===== Listed records =====

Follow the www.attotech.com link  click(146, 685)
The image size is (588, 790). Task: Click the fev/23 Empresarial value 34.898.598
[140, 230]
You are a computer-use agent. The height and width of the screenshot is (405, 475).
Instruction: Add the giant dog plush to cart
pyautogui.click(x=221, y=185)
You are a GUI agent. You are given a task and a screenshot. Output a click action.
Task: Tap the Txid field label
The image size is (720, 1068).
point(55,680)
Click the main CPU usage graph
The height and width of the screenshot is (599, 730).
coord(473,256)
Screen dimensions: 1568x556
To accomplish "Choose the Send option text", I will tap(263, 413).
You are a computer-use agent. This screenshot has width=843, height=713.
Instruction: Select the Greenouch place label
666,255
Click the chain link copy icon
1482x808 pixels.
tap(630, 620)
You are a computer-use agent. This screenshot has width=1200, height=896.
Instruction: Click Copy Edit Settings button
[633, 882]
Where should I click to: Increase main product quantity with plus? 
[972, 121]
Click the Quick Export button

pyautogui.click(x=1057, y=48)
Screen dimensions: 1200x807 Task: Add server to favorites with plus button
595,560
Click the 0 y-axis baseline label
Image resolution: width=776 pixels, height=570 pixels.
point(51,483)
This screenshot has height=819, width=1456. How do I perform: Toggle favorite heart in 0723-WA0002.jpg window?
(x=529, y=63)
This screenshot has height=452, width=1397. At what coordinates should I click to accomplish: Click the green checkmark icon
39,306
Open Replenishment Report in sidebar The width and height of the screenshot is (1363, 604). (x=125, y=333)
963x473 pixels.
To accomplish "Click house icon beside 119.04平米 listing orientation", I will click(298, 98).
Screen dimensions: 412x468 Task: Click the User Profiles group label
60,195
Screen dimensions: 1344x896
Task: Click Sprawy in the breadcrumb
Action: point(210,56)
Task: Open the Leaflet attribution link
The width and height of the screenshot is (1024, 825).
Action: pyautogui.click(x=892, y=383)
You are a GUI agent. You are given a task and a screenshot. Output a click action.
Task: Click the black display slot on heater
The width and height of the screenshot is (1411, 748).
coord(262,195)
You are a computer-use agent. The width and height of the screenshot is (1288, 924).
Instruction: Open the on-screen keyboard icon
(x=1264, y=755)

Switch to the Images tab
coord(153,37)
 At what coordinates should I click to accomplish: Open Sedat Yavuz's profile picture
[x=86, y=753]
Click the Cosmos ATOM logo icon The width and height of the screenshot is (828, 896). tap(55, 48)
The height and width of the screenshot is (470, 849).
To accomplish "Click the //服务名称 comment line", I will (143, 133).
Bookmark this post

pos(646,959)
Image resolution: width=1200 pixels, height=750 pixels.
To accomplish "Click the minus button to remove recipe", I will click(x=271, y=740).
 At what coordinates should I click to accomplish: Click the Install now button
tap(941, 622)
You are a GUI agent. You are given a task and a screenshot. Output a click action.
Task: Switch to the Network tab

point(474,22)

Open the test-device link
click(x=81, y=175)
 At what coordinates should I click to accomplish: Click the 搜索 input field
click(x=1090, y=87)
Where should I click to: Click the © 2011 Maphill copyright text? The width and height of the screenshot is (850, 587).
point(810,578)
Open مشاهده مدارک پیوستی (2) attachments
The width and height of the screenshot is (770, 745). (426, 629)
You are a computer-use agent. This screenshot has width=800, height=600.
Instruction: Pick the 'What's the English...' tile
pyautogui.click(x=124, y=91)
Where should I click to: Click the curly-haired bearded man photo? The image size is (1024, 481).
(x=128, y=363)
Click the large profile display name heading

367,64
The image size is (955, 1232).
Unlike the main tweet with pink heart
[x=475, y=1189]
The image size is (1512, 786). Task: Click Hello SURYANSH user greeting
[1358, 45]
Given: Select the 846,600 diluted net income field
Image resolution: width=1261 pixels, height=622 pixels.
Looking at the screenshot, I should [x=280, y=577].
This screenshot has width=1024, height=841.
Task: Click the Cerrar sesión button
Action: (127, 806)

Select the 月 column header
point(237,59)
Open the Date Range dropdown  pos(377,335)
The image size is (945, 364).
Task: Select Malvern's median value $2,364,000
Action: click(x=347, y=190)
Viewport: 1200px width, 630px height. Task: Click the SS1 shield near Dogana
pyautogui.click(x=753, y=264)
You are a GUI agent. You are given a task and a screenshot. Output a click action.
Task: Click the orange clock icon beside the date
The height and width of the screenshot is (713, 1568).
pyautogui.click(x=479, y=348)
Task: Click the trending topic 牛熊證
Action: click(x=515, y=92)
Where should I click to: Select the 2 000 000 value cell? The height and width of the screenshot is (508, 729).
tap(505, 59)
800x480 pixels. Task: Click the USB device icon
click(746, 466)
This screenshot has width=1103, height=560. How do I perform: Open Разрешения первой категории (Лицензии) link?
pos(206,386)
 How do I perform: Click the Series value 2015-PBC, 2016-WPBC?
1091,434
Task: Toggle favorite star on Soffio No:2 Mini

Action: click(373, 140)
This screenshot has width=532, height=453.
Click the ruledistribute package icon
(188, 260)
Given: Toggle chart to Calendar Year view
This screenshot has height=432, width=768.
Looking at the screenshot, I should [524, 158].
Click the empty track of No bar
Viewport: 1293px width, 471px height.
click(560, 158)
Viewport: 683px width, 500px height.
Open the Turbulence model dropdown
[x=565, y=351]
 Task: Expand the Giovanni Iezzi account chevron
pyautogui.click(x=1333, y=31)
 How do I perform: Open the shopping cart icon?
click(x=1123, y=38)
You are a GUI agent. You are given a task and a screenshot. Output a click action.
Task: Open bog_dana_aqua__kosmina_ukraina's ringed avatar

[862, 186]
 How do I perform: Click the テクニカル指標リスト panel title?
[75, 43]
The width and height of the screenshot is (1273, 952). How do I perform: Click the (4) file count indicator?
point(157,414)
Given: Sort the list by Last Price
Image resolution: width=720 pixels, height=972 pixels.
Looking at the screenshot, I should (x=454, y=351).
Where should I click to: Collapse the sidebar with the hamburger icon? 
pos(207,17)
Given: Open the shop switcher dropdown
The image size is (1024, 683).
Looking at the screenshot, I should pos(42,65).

=====

Work to complete ::
Where a line of the material above holds the string "computer", copy that line.

Exercise response ::
You are a computer-use agent. The height and width of the screenshot is (405, 475).
You are a computer-use agent. This screenshot has width=843, height=713.
You are a computer-use agent. This screenshot has width=1200, height=896.
You are a computer-use agent. The width and height of the screenshot is (1288, 924).
You are a computer-use agent. This screenshot has width=800, height=600.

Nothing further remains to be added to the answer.